◆ Entries on finding words and elements ◆
## Begin

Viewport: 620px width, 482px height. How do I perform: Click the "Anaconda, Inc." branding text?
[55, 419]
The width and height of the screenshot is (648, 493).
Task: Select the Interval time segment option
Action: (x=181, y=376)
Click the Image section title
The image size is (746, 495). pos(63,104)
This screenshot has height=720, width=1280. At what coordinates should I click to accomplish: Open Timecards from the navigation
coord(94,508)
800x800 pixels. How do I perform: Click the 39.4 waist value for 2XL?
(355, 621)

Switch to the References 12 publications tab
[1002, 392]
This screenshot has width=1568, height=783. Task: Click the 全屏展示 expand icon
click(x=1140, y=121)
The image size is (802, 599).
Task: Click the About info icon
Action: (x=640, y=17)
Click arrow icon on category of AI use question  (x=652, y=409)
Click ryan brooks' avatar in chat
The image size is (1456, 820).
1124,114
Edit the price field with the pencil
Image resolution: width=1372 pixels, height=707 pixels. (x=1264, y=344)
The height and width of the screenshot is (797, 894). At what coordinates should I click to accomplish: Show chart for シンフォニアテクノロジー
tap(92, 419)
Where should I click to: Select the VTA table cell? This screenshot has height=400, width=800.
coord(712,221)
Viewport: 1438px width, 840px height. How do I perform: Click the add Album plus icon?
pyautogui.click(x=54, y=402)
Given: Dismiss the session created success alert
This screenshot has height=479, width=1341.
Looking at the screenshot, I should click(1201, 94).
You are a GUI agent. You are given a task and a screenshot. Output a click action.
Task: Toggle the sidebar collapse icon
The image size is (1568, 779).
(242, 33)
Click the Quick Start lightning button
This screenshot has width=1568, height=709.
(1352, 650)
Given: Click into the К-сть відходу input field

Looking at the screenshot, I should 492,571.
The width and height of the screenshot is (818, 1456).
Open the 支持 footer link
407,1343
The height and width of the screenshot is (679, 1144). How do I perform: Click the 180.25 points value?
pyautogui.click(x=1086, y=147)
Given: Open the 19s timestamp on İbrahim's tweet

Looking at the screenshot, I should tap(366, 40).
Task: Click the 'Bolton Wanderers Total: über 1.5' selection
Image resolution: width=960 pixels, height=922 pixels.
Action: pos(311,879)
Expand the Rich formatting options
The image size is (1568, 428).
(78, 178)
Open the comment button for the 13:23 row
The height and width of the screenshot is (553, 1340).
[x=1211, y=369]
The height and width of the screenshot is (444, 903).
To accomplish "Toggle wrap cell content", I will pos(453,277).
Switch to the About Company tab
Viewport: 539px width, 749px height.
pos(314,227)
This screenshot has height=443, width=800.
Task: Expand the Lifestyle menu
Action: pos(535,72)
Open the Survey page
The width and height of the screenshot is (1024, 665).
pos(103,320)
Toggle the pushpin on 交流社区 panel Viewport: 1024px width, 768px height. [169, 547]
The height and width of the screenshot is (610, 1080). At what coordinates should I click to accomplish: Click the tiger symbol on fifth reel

## End

◆ Instructions to follow ◆
Reproduce the lines above word for word.

◆ Worked solution ◆
Viewport: 620px width, 482px height. How do I perform: Click the "Anaconda, Inc." branding text?
[55, 419]
The width and height of the screenshot is (648, 493).
Task: Select the Interval time segment option
Action: (x=181, y=376)
Click the Image section title
The image size is (746, 495). pos(63,104)
This screenshot has height=720, width=1280. At what coordinates should I click to accomplish: Open Timecards from the navigation
coord(94,508)
800x800 pixels. How do I perform: Click the 39.4 waist value for 2XL?
(355, 621)

Switch to the References 12 publications tab
[1002, 392]
This screenshot has width=1568, height=783. Task: Click the 全屏展示 expand icon
click(x=1140, y=121)
The image size is (802, 599).
Task: Click the About info icon
Action: (x=640, y=17)
Click arrow icon on category of AI use question  (x=652, y=409)
Click ryan brooks' avatar in chat
The image size is (1456, 820).
1124,114
Edit the price field with the pencil
Image resolution: width=1372 pixels, height=707 pixels. (x=1264, y=344)
The height and width of the screenshot is (797, 894). At what coordinates should I click to accomplish: Show chart for シンフォニアテクノロジー
tap(92, 419)
Where should I click to: Select the VTA table cell? This screenshot has height=400, width=800.
coord(712,221)
Viewport: 1438px width, 840px height. How do I perform: Click the add Album plus icon?
pyautogui.click(x=54, y=402)
Given: Dismiss the session created success alert
This screenshot has height=479, width=1341.
Looking at the screenshot, I should click(1201, 94).
You are a GUI agent. You are given a task and a screenshot. Output a click action.
Task: Toggle the sidebar collapse icon
The image size is (1568, 779).
(242, 33)
Click the Quick Start lightning button
This screenshot has width=1568, height=709.
(1352, 650)
Given: Click into the К-сть відходу input field

Looking at the screenshot, I should 492,571.
The width and height of the screenshot is (818, 1456).
Open the 支持 footer link
407,1343
The height and width of the screenshot is (679, 1144). How do I perform: Click the 180.25 points value?
pyautogui.click(x=1086, y=147)
Given: Open the 19s timestamp on İbrahim's tweet

Looking at the screenshot, I should tap(366, 40).
Task: Click the 'Bolton Wanderers Total: über 1.5' selection
Image resolution: width=960 pixels, height=922 pixels.
Action: pos(311,879)
Expand the Rich formatting options
The image size is (1568, 428).
(78, 178)
Open the comment button for the 13:23 row
The height and width of the screenshot is (553, 1340).
[x=1211, y=369]
The height and width of the screenshot is (444, 903).
To accomplish "Toggle wrap cell content", I will pos(453,277).
Switch to the About Company tab
Viewport: 539px width, 749px height.
pos(314,227)
This screenshot has height=443, width=800.
Task: Expand the Lifestyle menu
Action: pos(535,72)
Open the Survey page
The width and height of the screenshot is (1024, 665).
pos(103,320)
Toggle the pushpin on 交流社区 panel Viewport: 1024px width, 768px height. [169, 547]
The height and width of the screenshot is (610, 1080). At what coordinates should I click to accomplish: Click the tiger symbol on fifth reel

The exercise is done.